Not surprisingly, Toronto police are denying any such confrontation occurred.

Stop The Cuts snapped an amazing Flickr gallery of the scene.

While City Hall was under siege outside, inside the building, leftwing and “mushy middle” councillors celebrated a victory over Rob Ford.

A slew of threatened cuts were taken off the table, including Community Partnership Investment Program (CPIP) community grants, which includes funding for HIV programs and drug prevention.

CPIP funds 42 AIDS-prevention projects, 38 community drug-prevention projects, 465 school communities (representing 685 student nutrition programs) as well as community festivals, like Pride Toronto, and special events.

The night belonged to rookie Josh Colle, who came out of obscurity with an omnibus motion that rescued $15 million worth of services.

The Grid‘s Edward Keenan summarizes the day nicely.

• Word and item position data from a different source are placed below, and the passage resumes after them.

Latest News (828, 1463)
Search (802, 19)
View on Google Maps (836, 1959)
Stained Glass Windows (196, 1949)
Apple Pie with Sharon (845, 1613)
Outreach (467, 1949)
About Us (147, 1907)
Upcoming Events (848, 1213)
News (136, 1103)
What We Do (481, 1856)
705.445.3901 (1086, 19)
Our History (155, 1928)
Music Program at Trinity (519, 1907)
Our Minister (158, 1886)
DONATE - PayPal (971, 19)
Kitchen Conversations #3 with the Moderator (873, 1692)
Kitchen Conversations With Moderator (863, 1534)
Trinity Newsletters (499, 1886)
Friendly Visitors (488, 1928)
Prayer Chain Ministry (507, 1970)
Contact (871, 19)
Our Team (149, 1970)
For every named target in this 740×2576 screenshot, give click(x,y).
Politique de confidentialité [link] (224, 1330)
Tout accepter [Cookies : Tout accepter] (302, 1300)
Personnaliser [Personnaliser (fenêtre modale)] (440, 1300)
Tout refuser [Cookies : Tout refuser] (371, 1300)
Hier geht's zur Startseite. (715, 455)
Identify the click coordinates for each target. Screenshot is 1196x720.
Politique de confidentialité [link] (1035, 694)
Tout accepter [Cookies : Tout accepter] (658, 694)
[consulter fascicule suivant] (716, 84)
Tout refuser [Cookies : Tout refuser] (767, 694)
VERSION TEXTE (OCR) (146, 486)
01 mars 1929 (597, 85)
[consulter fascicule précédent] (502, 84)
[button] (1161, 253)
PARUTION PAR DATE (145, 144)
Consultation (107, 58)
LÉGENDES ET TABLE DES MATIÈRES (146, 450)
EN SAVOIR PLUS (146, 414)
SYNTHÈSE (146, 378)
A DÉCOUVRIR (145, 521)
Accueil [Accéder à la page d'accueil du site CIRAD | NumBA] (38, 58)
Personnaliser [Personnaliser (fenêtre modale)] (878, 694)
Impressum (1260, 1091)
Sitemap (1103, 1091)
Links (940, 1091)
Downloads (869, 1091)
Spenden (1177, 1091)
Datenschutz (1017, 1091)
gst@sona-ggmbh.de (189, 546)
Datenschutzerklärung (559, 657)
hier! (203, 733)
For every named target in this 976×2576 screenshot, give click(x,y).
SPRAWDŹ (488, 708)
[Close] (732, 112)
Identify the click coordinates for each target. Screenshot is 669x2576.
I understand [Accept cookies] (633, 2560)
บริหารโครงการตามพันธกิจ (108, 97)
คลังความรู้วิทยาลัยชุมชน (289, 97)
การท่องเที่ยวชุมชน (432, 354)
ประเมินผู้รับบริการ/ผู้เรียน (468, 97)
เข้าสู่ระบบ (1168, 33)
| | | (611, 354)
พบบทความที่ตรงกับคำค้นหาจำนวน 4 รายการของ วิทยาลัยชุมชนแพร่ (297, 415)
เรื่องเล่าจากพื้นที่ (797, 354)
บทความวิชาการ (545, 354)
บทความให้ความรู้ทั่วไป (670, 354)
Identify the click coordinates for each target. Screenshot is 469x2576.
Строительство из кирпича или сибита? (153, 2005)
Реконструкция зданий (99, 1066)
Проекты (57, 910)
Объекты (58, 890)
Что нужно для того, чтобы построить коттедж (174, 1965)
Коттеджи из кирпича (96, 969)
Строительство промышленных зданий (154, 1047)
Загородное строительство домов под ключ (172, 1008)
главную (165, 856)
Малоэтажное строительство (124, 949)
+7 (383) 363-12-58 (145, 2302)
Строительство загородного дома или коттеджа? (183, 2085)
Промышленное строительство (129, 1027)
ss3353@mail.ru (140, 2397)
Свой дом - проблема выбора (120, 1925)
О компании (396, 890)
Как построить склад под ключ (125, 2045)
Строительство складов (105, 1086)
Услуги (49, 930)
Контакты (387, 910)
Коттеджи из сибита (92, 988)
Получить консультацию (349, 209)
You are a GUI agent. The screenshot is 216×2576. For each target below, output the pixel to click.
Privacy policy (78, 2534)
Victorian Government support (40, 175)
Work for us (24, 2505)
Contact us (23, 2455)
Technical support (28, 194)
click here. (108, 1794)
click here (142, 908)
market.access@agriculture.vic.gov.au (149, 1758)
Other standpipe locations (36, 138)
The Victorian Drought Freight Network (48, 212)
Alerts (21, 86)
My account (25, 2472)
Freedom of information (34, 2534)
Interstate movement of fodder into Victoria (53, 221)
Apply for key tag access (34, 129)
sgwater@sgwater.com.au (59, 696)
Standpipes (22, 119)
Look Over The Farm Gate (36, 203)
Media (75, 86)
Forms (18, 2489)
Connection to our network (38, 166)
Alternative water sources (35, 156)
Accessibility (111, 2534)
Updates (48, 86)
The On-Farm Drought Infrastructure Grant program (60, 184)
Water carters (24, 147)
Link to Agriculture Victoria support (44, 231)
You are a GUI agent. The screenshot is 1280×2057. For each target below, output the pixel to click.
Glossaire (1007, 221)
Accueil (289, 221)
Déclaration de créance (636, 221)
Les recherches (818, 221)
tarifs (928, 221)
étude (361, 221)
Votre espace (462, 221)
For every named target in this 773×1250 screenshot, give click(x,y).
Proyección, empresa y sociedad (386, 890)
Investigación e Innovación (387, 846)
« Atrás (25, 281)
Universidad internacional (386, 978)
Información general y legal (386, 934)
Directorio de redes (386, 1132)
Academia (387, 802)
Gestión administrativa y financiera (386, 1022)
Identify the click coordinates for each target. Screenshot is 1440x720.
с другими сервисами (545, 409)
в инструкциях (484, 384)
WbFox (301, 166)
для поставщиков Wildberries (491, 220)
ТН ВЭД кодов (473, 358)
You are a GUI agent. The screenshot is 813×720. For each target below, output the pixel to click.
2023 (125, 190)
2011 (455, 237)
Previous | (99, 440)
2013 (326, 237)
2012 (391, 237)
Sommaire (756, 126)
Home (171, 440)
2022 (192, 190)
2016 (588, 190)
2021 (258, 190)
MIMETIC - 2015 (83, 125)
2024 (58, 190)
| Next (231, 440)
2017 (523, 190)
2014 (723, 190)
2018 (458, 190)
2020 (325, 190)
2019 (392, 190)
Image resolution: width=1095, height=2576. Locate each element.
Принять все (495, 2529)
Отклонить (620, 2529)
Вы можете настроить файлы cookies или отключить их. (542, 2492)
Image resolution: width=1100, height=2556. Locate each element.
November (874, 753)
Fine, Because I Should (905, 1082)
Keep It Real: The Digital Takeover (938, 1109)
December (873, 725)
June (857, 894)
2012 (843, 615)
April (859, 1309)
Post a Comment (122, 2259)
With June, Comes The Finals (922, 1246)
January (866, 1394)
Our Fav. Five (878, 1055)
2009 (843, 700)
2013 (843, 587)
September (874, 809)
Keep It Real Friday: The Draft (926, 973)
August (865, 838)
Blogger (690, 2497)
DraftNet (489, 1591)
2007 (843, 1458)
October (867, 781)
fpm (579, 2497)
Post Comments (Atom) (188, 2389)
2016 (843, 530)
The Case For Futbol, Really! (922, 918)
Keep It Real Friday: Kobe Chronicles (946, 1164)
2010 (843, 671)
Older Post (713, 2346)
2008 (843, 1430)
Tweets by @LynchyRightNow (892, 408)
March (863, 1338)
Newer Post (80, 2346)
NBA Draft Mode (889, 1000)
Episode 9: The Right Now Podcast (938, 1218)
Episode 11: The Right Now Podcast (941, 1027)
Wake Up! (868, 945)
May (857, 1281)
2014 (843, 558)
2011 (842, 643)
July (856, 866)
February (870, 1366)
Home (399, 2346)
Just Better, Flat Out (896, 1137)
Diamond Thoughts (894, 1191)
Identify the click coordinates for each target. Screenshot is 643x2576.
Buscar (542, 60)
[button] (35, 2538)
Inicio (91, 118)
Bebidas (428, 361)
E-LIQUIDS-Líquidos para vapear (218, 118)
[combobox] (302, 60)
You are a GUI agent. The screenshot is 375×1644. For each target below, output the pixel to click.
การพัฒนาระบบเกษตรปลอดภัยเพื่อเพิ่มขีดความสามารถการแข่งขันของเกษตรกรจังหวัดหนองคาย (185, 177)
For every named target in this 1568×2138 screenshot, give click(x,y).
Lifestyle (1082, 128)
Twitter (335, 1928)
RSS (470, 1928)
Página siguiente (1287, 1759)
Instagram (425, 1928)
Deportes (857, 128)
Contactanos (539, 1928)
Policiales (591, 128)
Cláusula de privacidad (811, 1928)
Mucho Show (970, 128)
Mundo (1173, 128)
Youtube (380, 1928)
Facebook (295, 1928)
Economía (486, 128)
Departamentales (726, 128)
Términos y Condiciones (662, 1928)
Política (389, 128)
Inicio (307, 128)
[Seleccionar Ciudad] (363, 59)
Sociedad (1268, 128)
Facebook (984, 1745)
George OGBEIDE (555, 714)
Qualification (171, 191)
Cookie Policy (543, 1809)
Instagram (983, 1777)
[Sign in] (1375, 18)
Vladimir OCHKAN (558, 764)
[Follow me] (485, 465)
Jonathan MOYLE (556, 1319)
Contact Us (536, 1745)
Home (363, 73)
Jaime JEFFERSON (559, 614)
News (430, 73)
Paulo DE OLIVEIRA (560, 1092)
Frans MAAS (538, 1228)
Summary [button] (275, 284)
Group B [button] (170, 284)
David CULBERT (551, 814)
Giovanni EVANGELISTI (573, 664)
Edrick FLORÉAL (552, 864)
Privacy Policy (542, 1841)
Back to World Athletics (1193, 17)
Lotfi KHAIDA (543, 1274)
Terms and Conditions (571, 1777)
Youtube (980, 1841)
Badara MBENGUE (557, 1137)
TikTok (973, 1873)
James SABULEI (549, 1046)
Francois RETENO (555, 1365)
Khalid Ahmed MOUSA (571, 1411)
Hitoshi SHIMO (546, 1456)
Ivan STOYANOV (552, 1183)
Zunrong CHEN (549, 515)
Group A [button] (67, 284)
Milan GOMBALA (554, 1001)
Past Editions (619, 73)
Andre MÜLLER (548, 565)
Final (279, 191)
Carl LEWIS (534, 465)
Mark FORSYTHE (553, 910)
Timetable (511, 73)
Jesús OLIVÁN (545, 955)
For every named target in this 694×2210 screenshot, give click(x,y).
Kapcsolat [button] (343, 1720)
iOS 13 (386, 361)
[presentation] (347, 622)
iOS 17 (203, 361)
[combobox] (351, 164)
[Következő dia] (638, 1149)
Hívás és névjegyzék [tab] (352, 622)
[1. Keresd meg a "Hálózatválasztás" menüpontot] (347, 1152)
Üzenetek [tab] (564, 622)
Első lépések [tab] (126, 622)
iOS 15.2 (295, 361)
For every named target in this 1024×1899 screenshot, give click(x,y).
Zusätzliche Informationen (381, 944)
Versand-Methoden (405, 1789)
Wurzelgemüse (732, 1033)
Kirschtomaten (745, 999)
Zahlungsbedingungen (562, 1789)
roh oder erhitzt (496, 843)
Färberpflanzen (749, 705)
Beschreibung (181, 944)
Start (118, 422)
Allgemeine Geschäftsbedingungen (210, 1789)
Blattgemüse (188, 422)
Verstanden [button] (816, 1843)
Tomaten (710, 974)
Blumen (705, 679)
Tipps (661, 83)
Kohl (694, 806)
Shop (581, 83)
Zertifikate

“. . . reversing planned cuts to community centres in poor neighbourhoods, child-care centres, community-grant programs, leaf collection in the suburbs and the TTC, and saving from closure a series of pools, arenas and homeless shelters. The money to pay for this, he said, should be taken from the $154 million surplus from the 2011 budget, which the mayor and budget chief had insisted should go to paying down capital debt obligations coming due in a few years from the TTC. He described the motion as a “slight tweak” representing less than 0.2 per cent of the $9.4 billion operating budget, and he praised the hard work of Del Grande and Ford. But Team Ford did not accept this as a slight tweak. Its members threw a fit, one after another rising to rant at Colle.”

Here’s the vote breakdown from council watcher Matt Elliott.

The Toronto Star‘s David Rider explains the game plan here.

Not everything was saved; there are some bitter pills to swallow in the budget. The Toronto Public Library is still scaling back on staff and collections, and the TTC will still need to reduce service on three dozen bus routes.